Democrats focused their platform on the accomplishments of the past four years and measures such as President Biden’s student debt relief, offering few details on how their initiatives would be implemented but defending of the federal government’s role in education.
“What struck me was there’s not a whole lot of specificity when it comes to education policy, especially for K-12 grades, it’s kind of more — it’s more talking about what they’ve done and what they support and oppose conceptually than it is laying out specific policies,” said Jon Valant, director of the Brown Center on Education Policy at the Brookings Institution.
At the party convention level, he added: “I don’t think that’s especially unusual.”
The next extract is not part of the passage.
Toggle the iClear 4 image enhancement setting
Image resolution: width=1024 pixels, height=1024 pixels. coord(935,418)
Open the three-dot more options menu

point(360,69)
What precise policies there are include universal pre-K, trade schools and community colleges; more funding to combat chronic absenteeism and help students with disabilities; expanding Pell Grants; and improving the environment for incoming and established teachers.
“The one difference that caught my eye the most from the 2020 to 2024 platform was that the discussion of charter schools was pulled way back in 2024. I think they have a less antagonistic stance toward charters than they did four years ago, which may be the product of some pushback they got,” Valant said.
“I thought they went a little bit light when it came to just sort of communicating that commitment to public schools. It’s there for sure, but I was maybe expecting that to be a little bit prominent,” he continued.
In 2019, Education Next found 48 percent of people supported the formation of charter schools. An EdChoice poll from this year, in partnership with Morning Consult, found 70 percent of parents support charter schools.
While student loan relief has been a top priority for Biden, forgiving more than $160 billion in debt, the party did not endorse the idea of universal forgiveness under a potential President Harris, instead touting what has already been achieved on the issue.
“These savings will transform lives, freeing people to buy a house, to start a family, or to launch a business with new hope,” the platform reads.
Democrats in their platform avoided many of the culture war topics that were held prominently in the Republican one unveiled last month, though at the Democratic National Convention, some have taken on those issues directly.
Illinois Gov. JB Pritzker on Tuesday chastised GOP moves against transgender students and African American studies.
“Americans with LGBTQ kids don’t want them facing discrimination at school because the state sanctioned it,” he said.
“Americans don’t want their kids to be taught in history class that slavery was a jobs program,” the governor added at another point in a dig at Florida.
At their convention in July, Republicans solidified a platform that focuses on parental rights, keeping transgender girls out of women’s sports and deporting “pro-Hamas radicals” from college campuses.
Democrats aimed specific criticisms at Republicans in theirs, particularly going after former President Trump for his support of abolishing the Department of Education and school choice.
“We’re going to end education coming out of Washington, D.C. We’re going to close it up — all those buildings all over the place and people that in many cases hate our children. We’re going to send it all back to the states,” Trump said in a campaign video.
That idea is one of the central proposals of Project 2025, the Heritage Foundation’s policy blueprint for the next conservative president. Trump has sought to distance himself from the project, though Democrats note the large number of members of his administration who worked on it, as well as his support for many of its ideas individually.
“Where the Democratic Platform fights to advance this bold agenda, Donald Trump and Project 2025 are planning to strip away Americans’ freedoms and dismantle our democracy. The contrast could not be more stark,” the Democratic National Committee said in the press release for its platform.
School choice, meanwhile, has been on a winning streak since COVID-19.
At least six states have implemented universal education savings accounts (ESAs) that allow parents to take a certain amount of money from the government to homeschool or send their children to private school. Other states have passed ESA laws for different groups of students.
“We oppose the use of private-school vouchers, tuition tax credits, opportunity scholarships, and other schemes that divert taxpayer-funded resources away from public education,” the Democrats’ platform reads.